### [DOCUMENTO FUENTE]
____________________

Pestañas

34º domingo del tiempo ordinario– Año C


Tiene por trono una Cruz Nuestro Señor el Rey del Universo
P. Fernando Armellini

Introducción
             En Roma gobernaba el emperador Tiberio, cuando en a orilla del río Jordán apareció el bautista. Lo que dice provoca entusiasmo, despierta expectativas, suscita esperanzas. Las autoridades políticas y religiosas se preocupan porque consideran subversivo su mensaje. Dice: ¡El reino de los cielos está cerca! (Mt 3,2). Después de él, Jesús comienza a recorrer ciudades y pueblitos anunciando en todas partes: ¡El tiempo se ha cumplido, el reino de Dios es inminente! (Mc 1,15). A veces dice también: El Reino de Dios está ya en medio de ustedes (Lc 17,21). El reino es el centro de la predicación de Jesús; baste pensar que en el Nuevo Testamento el tema del reino de Dios está presente 122 veces y 90 en boca de Jesús.

             Pocos años después de su muerte encontramos a sus discípulos quienes en todas las provincias del imperio y en la misma Roma, anuncian el reino de Dios (He 28,31). Hubiéramos querido que Jesús y los apóstoles nos hubiesen explicado el significado de esta expresión, pero ninguno de ellos lo ha hecho. Notamos sin embargo que Jesús se distancia de aquellos que dan a su misión una interpretación político-nacionalista (Mt 4,8-9); no obstante su mensaje contiene una innegable carga subversiva para las estructuras existentes en la sociedad. Es considerado un mensaje peligroso por los detentores del poder, sea político como religioso.
             Comenzando como una pequeña semilla, el reino está destinado a crecer y a convertirse en un árbol (Mt 13,31-32); está dotado de una fuerza irresistible y provocará una transformación radical del mundo y del hombre. La realeza de Jesús es difícil de entender, ha puesto en picada hasta la cabeza de Pilatos (Jn 18,33-38). La realeza de Jesús es demasiado diferente a las realezas de este mundo. ¡Cuántas veces a lo largo de la historia ha sido malentendida!

____________________

### [EXTRACTOS DE DATOS]

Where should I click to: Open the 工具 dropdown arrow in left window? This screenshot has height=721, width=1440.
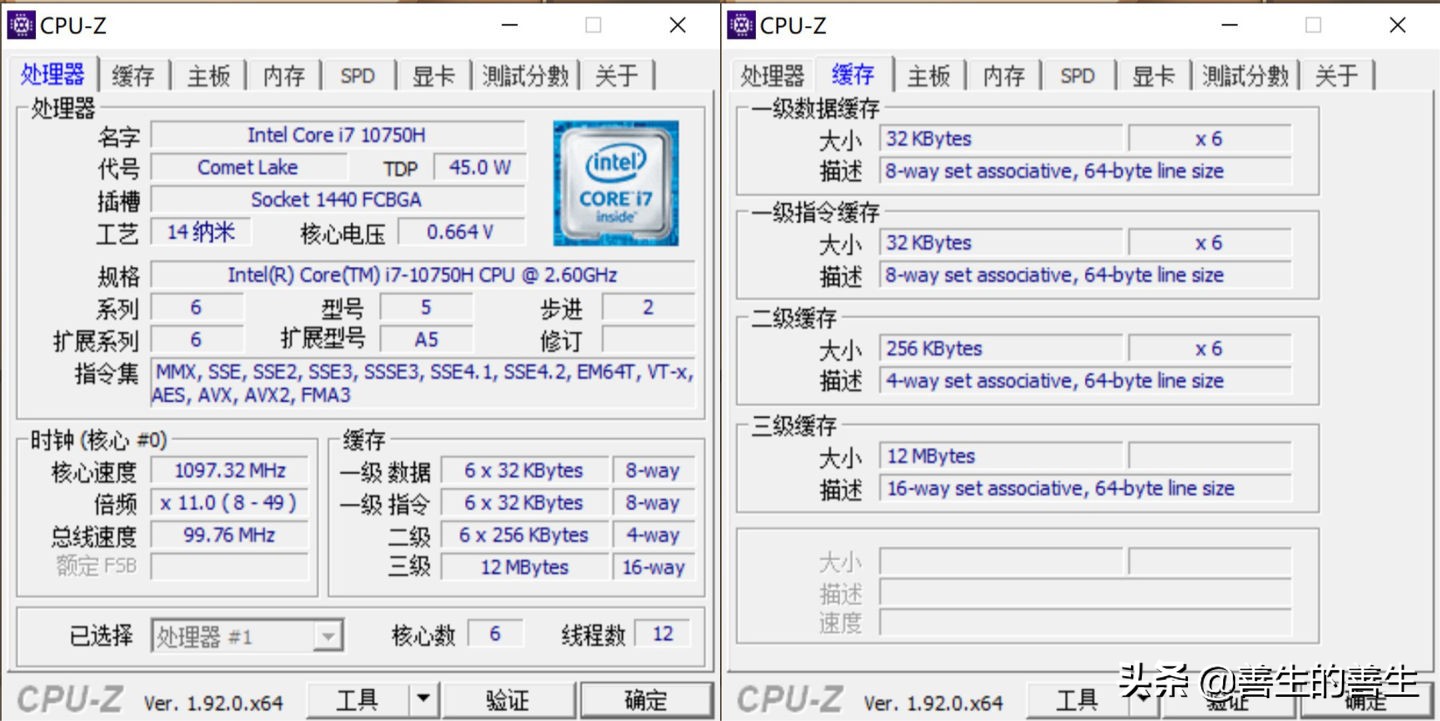coord(424,699)
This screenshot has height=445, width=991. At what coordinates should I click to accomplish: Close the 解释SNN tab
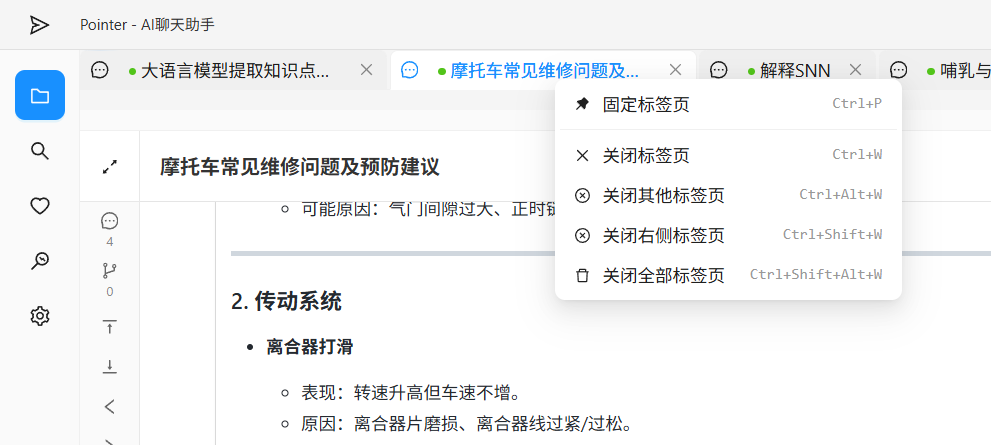855,70
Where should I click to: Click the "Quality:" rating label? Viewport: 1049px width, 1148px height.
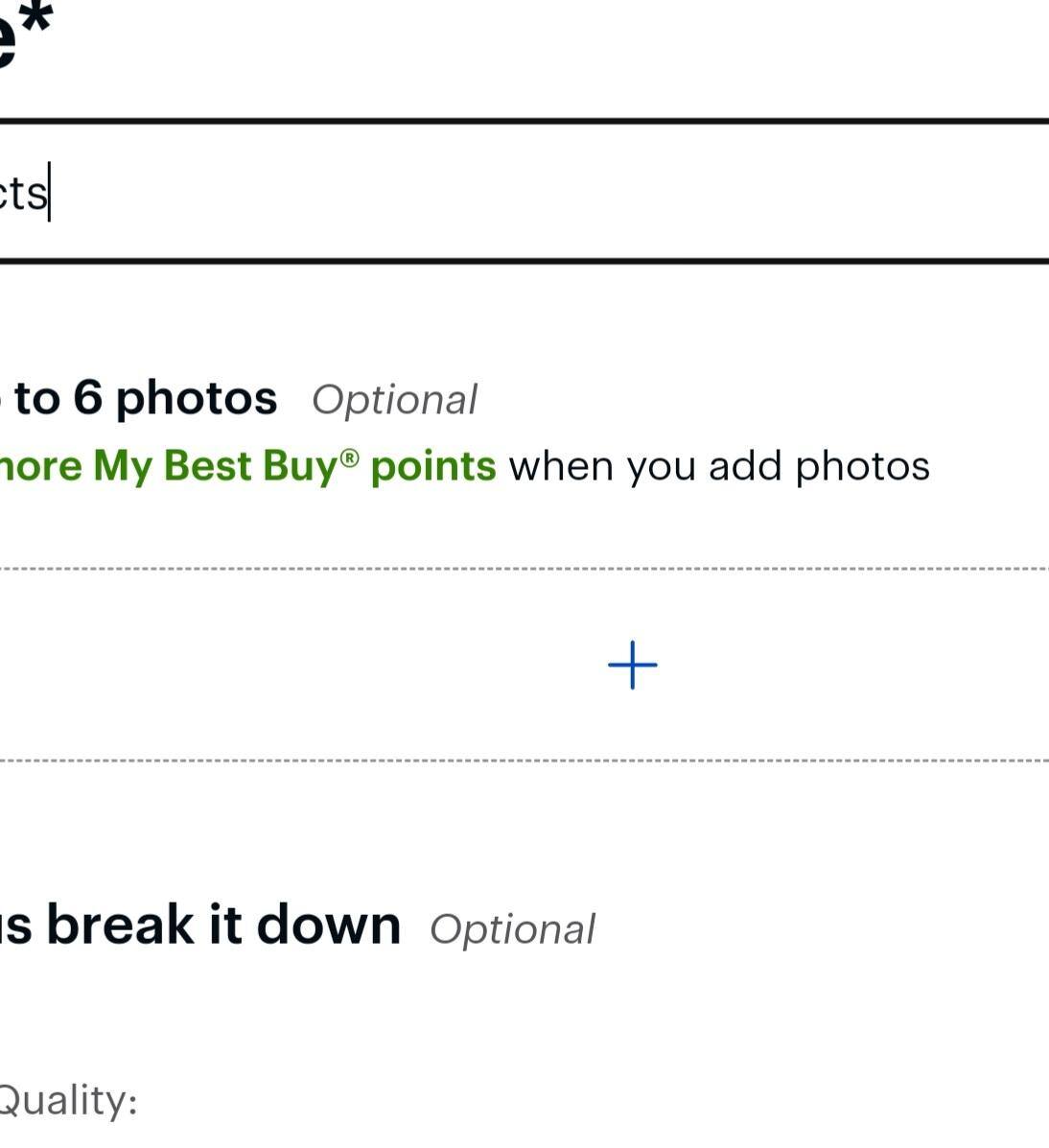point(67,1100)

____________________

### [TAREAS DEL EJERCICIO]
**A.** Enumera todas las citas bíblicas que aparecen entre paréntesis en el texto sobre la realeza de Jesús.
**B.** Por favor, transcribe sin cambios el fragmento del texto sobre la realeza de Jesús que va desde "Tiene por trono" hasta "boca de Jesús.", ambos incluidos.

### [RESPUESTAS POR TAREA]
**A.**
Mt 3,2
Mc 1,15
Lc 17,21
He 28,31
Mt 4,8-9
Mt 13,31-32
Jn 18,33-38

**B.**
Tiene por trono una Cruz Nuestro Señor el Rey del Universo
P. Fernando Armellini

Introducción
             En Roma gobernaba el emperador Tiberio, cuando en a orilla del río Jordán apareció el bautista. Lo que dice provoca entusiasmo, despierta expectativas, suscita esperanzas. Las autoridades políticas y religiosas se preocupan porque consideran subversivo su mensaje. Dice: ¡El reino de los cielos está cerca! (Mt 3,2). Después de él, Jesús comienza a recorrer ciudades y pueblitos anunciando en todas partes: ¡El tiempo se ha cumplido, el reino de Dios es inminente! (Mc 1,15). A veces dice también: El Reino de Dios está ya en medio de ustedes (Lc 17,21). El reino es el centro de la predicación de Jesús; baste pensar que en el Nuevo Testamento el tema del reino de Dios está presente 122 veces y 90 en boca de Jesús.